Most U.S. farms exist on land misappropriated in colonialism that once profited from the forced labor of enslaved Black Americans. Today, women farmers earn 40% less income than men farmers, and Black farmers take home less than 1% of total U.S. agriculture sales. Altogether, Black Americans own less than 1% of the country’s rural farmland.
It hasn’t always been this way. In 1910, Black Americans owned about 20 million acres—the most they have owned in U.S. history. Between 1920 and 1997, more than 14 million acres of that land would be lost, altogether equating to about $326 billion of wealth. Today, farmers like Donea are reclaiming their right to access farmland, building back that wealth, and returning to the sustainable and regenerative agricultural methods their ancestors practiced before they were kidnapped and enslaved from their native Africa.
“For me, it’s reclaiming that story and being able to show Black people, you can return to the land and farm in the way your ancestors did,” Donea says. “You are not your history, you are not slavery, you are not the land thefts.”
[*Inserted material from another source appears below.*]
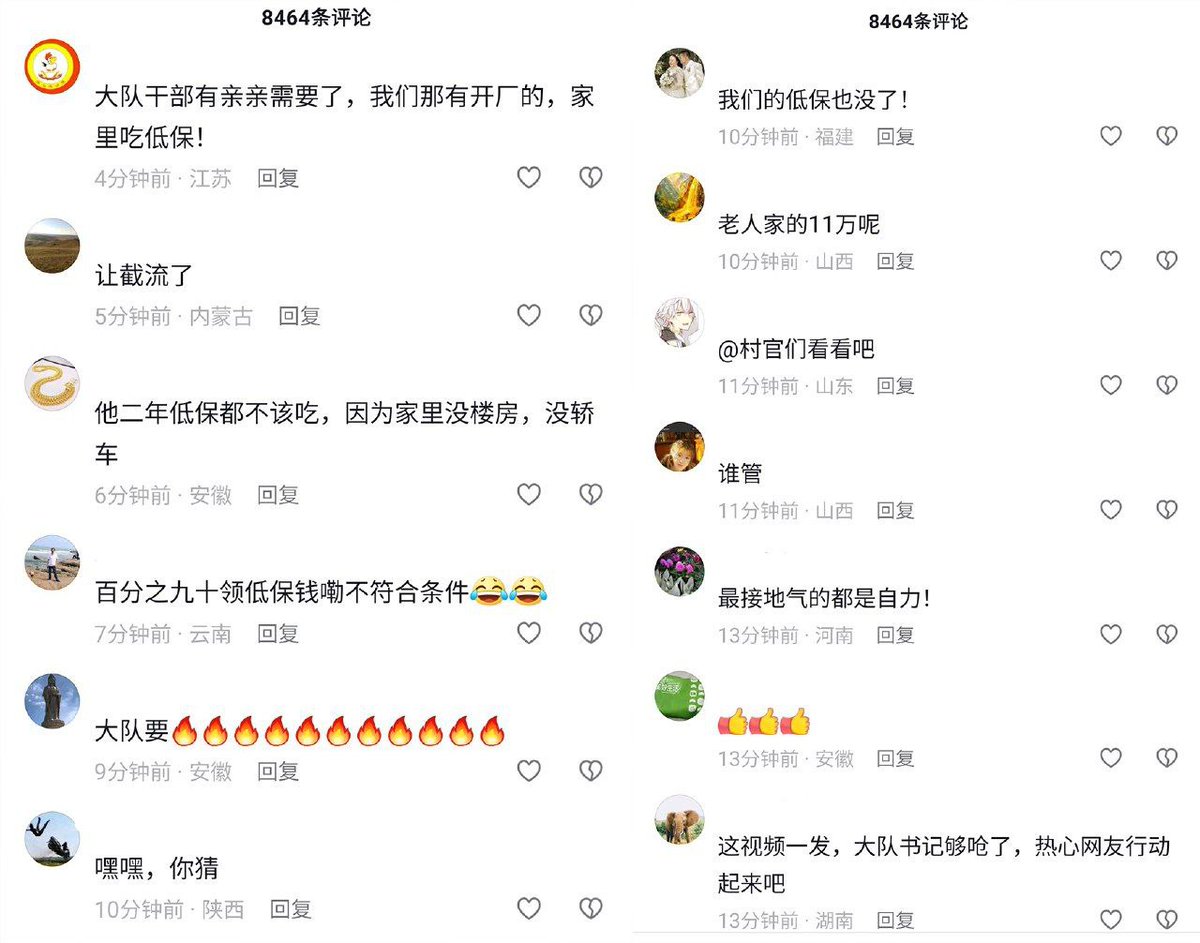The height and width of the screenshot is (943, 1200).
Task: Like the comment 他二年低保都不该吃
Action: [x=528, y=494]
The loss of Black-owned farmland was a result of various racial terror and land-grabbing techniques, from racism embedded in the United States Department of Agriculture (USDA) that prevented or delayed Black Americans from taking out loans or accessing governmental assistance programs to white supremacists harassing and, in some cases, killing people in rural Black communities, said Dãnia Davy, director of land retention and advocacy at the Federation of Southern Cooperatives. Incentives within the USDA also prioritized lending for larger corporate farms, neglecting smaller or specialized farms, which were more often owned by people of color.
When farmers filed civil rights complaints against the USDA, they were similarly mismanaged., In fact, the process was described in a 1997 Civil Rights Action Team (CRAT) report as a “bureaucratic nightmare” that “often [made] matters worse.”
“[When] the federal government established programs that were on their face designed to assist African Americans in acquiring affordable farmland, those institutions would play out in discrimination,” Davy said. “For example, African Americans would only get access to the most flood-prone or low-lying lands, or the least likely to be agriculturally productive.”